There’s a clear weekly variation in these data, indicating that, despite the lockdown, people’s behaviour is different on weekends and during the week.
Shopping & Recreation
What about shopping and recreation habits?
The data indicate that following the initial lockdown there was a substantial reduction in visits to supermarkets and pharmacies, but that this has largely recovered.
Including restaurants, cafés, shopping centres, libraries, cinemas and other recreational venues paints a different picture. The impact on the entertainment industry due to restrictions on the sale of alcohol has no doubt played a role in this.
Interestingly it seems that public holidays do not have a major effect on people going shopping or hitting recreational venues.
Out & About
Public spaces, like beaches, parks and gardens, have also been impacted. There’s some interesting variation here which I don’t fully understand right now.
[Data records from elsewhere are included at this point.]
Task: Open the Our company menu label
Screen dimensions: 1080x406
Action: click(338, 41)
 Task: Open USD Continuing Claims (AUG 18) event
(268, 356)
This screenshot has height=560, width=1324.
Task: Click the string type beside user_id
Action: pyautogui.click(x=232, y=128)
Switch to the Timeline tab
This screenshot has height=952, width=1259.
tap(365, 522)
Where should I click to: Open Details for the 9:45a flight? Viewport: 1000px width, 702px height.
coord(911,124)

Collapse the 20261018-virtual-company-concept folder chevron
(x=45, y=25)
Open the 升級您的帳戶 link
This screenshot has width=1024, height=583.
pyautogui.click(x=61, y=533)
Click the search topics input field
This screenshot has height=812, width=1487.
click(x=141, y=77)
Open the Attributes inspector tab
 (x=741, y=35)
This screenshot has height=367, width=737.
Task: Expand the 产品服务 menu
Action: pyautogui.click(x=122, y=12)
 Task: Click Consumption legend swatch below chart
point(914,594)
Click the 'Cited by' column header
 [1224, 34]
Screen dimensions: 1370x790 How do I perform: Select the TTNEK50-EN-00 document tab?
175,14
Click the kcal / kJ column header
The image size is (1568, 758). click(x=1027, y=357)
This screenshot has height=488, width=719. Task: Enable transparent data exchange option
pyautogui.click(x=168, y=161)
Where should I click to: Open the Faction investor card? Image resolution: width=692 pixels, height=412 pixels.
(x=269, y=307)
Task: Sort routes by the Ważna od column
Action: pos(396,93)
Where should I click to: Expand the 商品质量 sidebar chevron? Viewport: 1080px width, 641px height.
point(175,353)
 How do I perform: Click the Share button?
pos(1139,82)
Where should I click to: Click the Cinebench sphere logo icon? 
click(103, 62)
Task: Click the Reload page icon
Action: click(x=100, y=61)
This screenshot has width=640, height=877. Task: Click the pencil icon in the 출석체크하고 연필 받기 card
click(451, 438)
For instance, why was there less use of public spaces following the transition to Level 1 in September 2020?
Public holidays cause major spikes in the use of public spaces, at least under lockdown levels 3, 2 and 1.
Finally, transport hubs, which includes train and bus stations as well as airports, were practically empty following the initial lockdown. However, they gradually became more busy during the course of 2020. Travel activity dropped again after Christmas 2020.
This is a very rich data set with lots of opportunities for interesting analyses. Time permitting I’ll be back to look at it again.